» **Task instructions**
Leave the pictures out and print, word for word, the lines below from the one with "Learn More (161, 2569)" through the final line.

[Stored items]
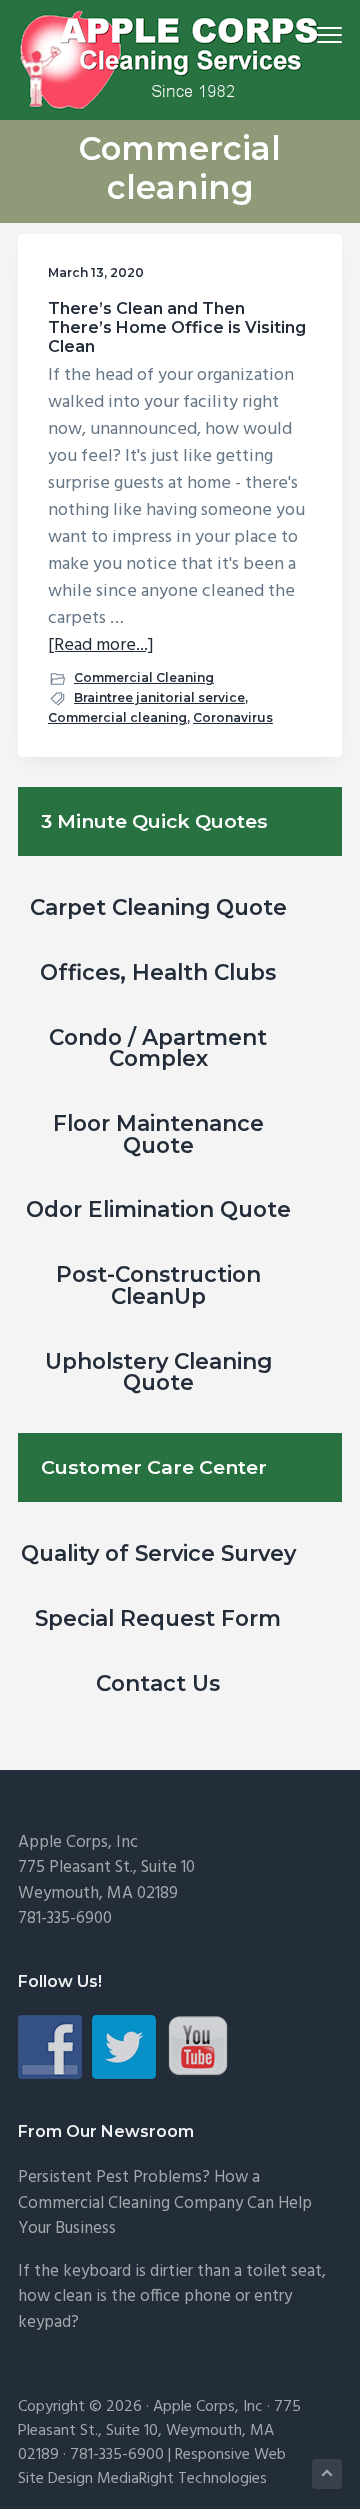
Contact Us (158, 1683)
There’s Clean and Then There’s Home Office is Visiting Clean (177, 327)
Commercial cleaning (117, 717)
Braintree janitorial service (159, 697)
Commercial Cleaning (144, 677)
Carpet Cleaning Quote (158, 907)
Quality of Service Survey (158, 1553)
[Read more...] (101, 645)
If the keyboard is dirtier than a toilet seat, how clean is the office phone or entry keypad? (172, 2297)
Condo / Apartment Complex (158, 1048)
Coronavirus (233, 717)
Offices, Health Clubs (158, 972)
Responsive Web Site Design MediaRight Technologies (152, 2467)
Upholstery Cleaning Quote (158, 1372)
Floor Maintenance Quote (158, 1134)
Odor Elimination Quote (158, 1209)
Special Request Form (158, 1618)
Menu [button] (306, 34)
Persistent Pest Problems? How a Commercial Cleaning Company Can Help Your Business (165, 2203)
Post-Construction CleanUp (158, 1285)
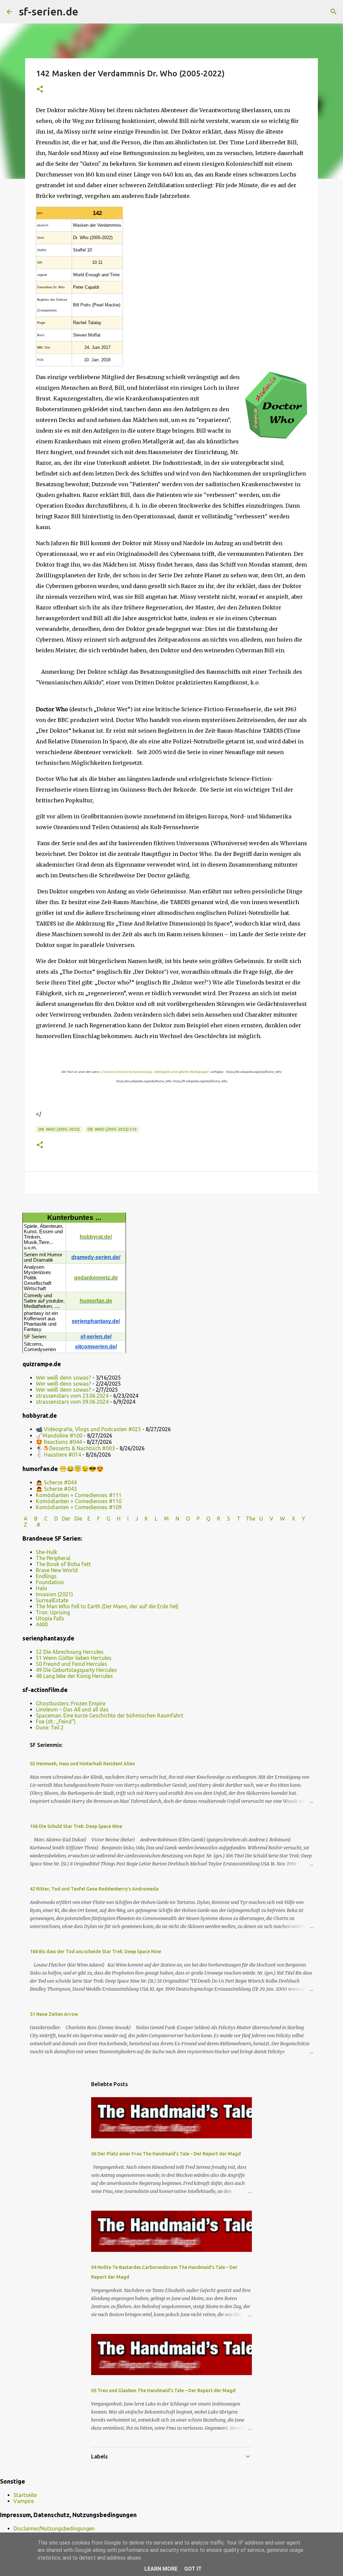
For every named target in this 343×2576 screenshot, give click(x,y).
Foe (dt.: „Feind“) (56, 1721)
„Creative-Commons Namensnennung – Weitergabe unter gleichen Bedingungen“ (154, 1072)
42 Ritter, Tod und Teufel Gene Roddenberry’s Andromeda (94, 1889)
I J (133, 1519)
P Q (204, 1519)
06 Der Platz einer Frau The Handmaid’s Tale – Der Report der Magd (166, 2153)
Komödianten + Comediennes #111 (79, 1495)
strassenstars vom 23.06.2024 (72, 1396)
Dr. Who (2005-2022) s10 (112, 1129)
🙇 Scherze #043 (56, 1489)
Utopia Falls (50, 1618)
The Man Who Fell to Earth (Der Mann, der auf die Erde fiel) (107, 1606)
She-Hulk (46, 1552)
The (250, 1519)
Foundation (50, 1582)
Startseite (25, 2495)
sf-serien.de (48, 11)
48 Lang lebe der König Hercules (74, 1676)
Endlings (46, 1576)
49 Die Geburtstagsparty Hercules (76, 1670)
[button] (40, 89)
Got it (193, 2569)
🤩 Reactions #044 (59, 1442)
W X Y (293, 1519)
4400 (42, 1624)
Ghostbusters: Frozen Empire (71, 1703)
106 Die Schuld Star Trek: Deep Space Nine (76, 1826)
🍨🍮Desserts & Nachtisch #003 (75, 1448)
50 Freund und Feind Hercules (71, 1664)
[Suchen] (88, 12)
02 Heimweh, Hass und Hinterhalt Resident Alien (82, 1763)
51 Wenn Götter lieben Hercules (74, 1658)
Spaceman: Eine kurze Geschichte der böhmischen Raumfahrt (109, 1715)
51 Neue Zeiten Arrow (54, 2014)
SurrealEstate (52, 1600)
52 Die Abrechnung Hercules (70, 1652)
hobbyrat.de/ (96, 1237)
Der (66, 1519)
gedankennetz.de (96, 1277)
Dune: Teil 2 (50, 1727)
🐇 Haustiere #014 (58, 1455)
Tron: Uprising (53, 1612)
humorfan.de (96, 1301)
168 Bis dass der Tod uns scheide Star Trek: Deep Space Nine (95, 1951)
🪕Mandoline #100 (59, 1435)
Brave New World (57, 1570)
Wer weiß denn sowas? (63, 1378)
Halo (41, 1588)
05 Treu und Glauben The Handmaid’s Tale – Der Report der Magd (163, 2390)
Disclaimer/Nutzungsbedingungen (54, 2528)
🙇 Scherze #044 (56, 1482)
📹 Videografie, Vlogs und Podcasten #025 (88, 1429)
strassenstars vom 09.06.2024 (72, 1402)
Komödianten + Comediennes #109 (79, 1507)
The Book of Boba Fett (63, 1564)
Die (78, 1519)
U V (267, 1519)
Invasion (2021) (54, 1594)
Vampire (23, 2501)
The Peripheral (53, 1558)
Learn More (161, 2569)
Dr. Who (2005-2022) (59, 1129)
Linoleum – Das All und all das (72, 1709)
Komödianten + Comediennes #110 (79, 1501)
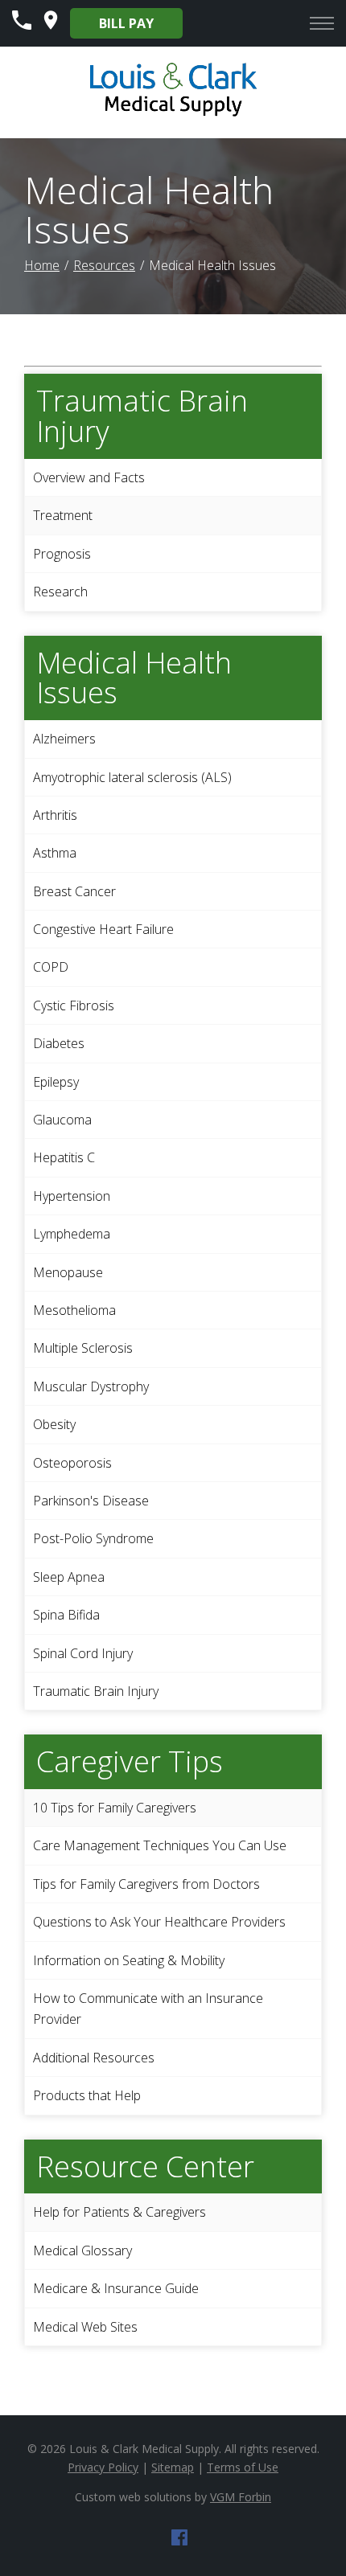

» **Answer to this task**
Learn More (161, 2569)
Dr. Who (2005-2022) (59, 1129)
Linoleum – Das All und all das (72, 1709)
Komödianten + Comediennes #110 (79, 1501)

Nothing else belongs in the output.